Gretchen Walsh just keeps making the 100m butterfly look impossible. At the Fort Lauderdale Open on May 3, 2026, the 23-year-old American touched the wall in 54.33 seconds — lowering her own world record by 0.27 seconds and rewriting the event's ceiling for the fourth time in roughly a year.

Walsh now holds the 13 fastest 100m butterfly times ever recorded.

The Race

The Fort Lauderdale Open is a low-key tune-up meet by international swimming standards — closer to a high-level training showcase than a championship. That's part of what makes Walsh's record so striking: she dropped it without taper, in a regular-season pool, in front of a modest crowd. She turned at 25.20, the fastest opening 50 in the event's history, and held form through a controlled back half to finish a full body length ahead of the field.

Her previous record of 54.60, set in the same pool, had stood for almost exactly a year.
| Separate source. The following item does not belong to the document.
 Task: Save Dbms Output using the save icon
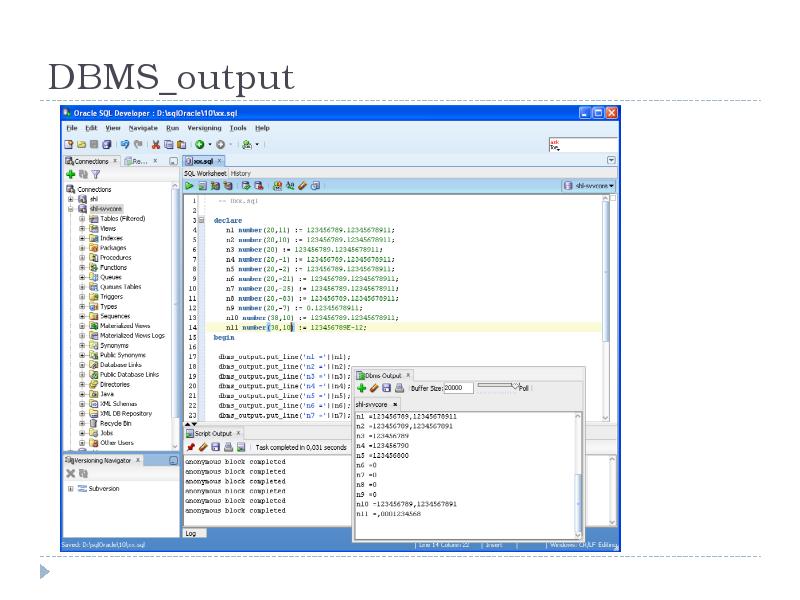tap(386, 388)
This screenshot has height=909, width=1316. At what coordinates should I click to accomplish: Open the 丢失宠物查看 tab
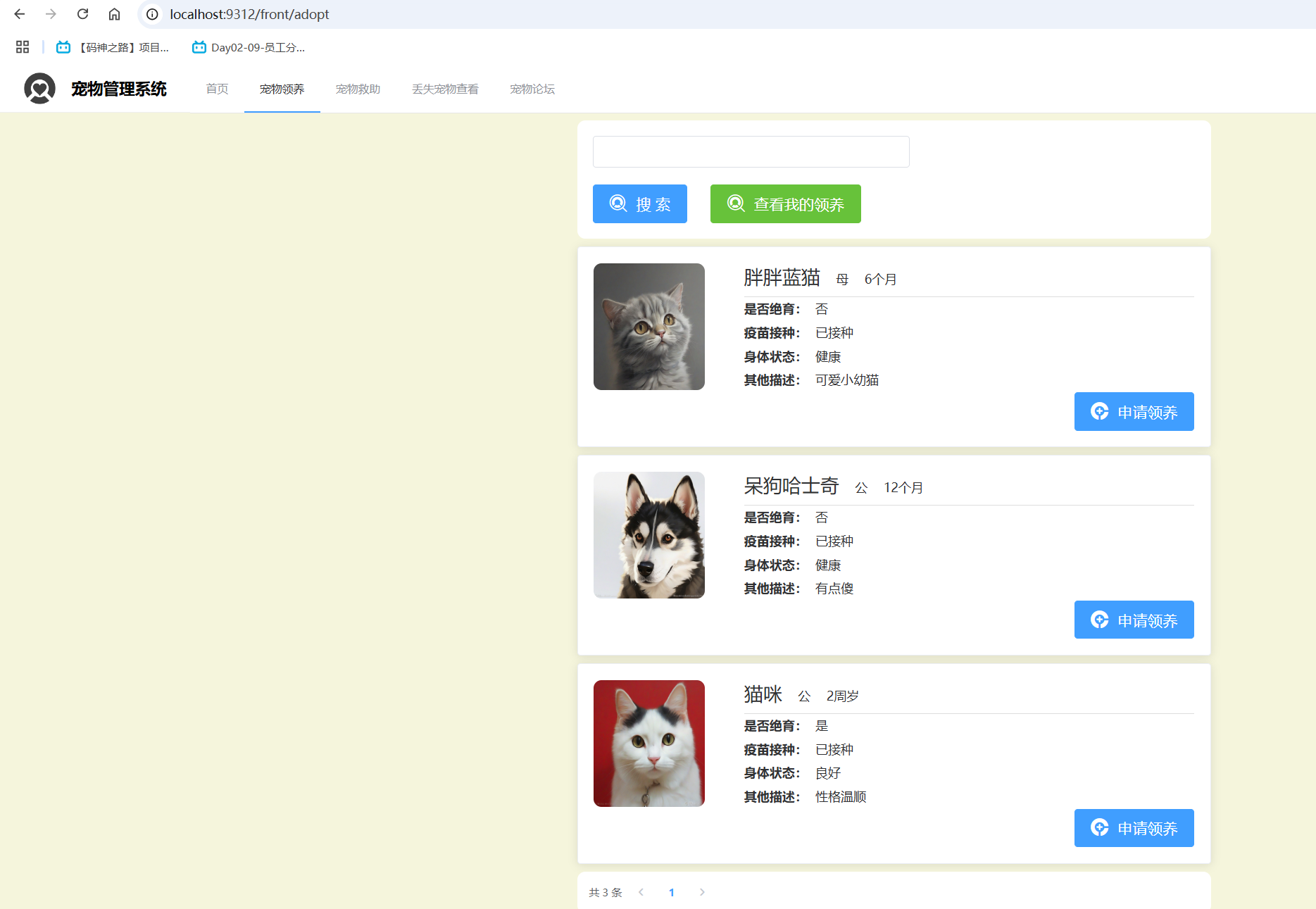click(445, 89)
Walsh became the first woman to break the 55-second barrier in 2024. Each subsequent record has chipped away at what was, until very recently, considered the human edge of the event.

How Far She's Pushed the Event

Before Walsh started rewriting the record book, the 100m fly had been one of the most competitive events in women's swimming, with a tightly clustered top tier separated by hundredths of a second. Walsh has effectively pulled away from that pack. The previous benchmark before her 2024 breakthrough — Sarah Sjöström's long-standing record of 55.48 from 2016 — looks, by the standards of 2026, like a different sport. Walsh has now lowered the world mark by more than a full second in 13 months.

"I just feel like I keep finding small things to fix," Walsh said after the race. "It's never one big change. It's a lot of little ones."

What's Next

The Fort Lauderdale Open is part of a build toward the world championships and the Olympic cycle. Walsh has said her goals for the rest of 2026 include defending her 50m butterfly world record and chasing personal bests in her secondary events, including the 100m freestyle and the 50m freestyle. With the 100m butterfly, the open question now is whether she can push under 54 seconds — once considered absurd, but no longer impossible given the trajectory.

The Bigger Picture

Swimming records typically fall by tiny fractions, with each generation polishing technique, equipment, and training science to wring out a hundredth here and a hundredth there. Walsh's repeated, decisive lowering of the 100m butterfly mark is unusual — the kind of run that only a handful of athletes (Michael Phelps in the late 2000s; Katinka Hosszú in the women's medleys; Kelvin Kiptum in the marathon) have produced in any sport.

For now, the 100m butterfly belongs to her, and the most interesting question in the event isn't who will catch her. It's how much faster Gretchen Walsh thinks she can still swim.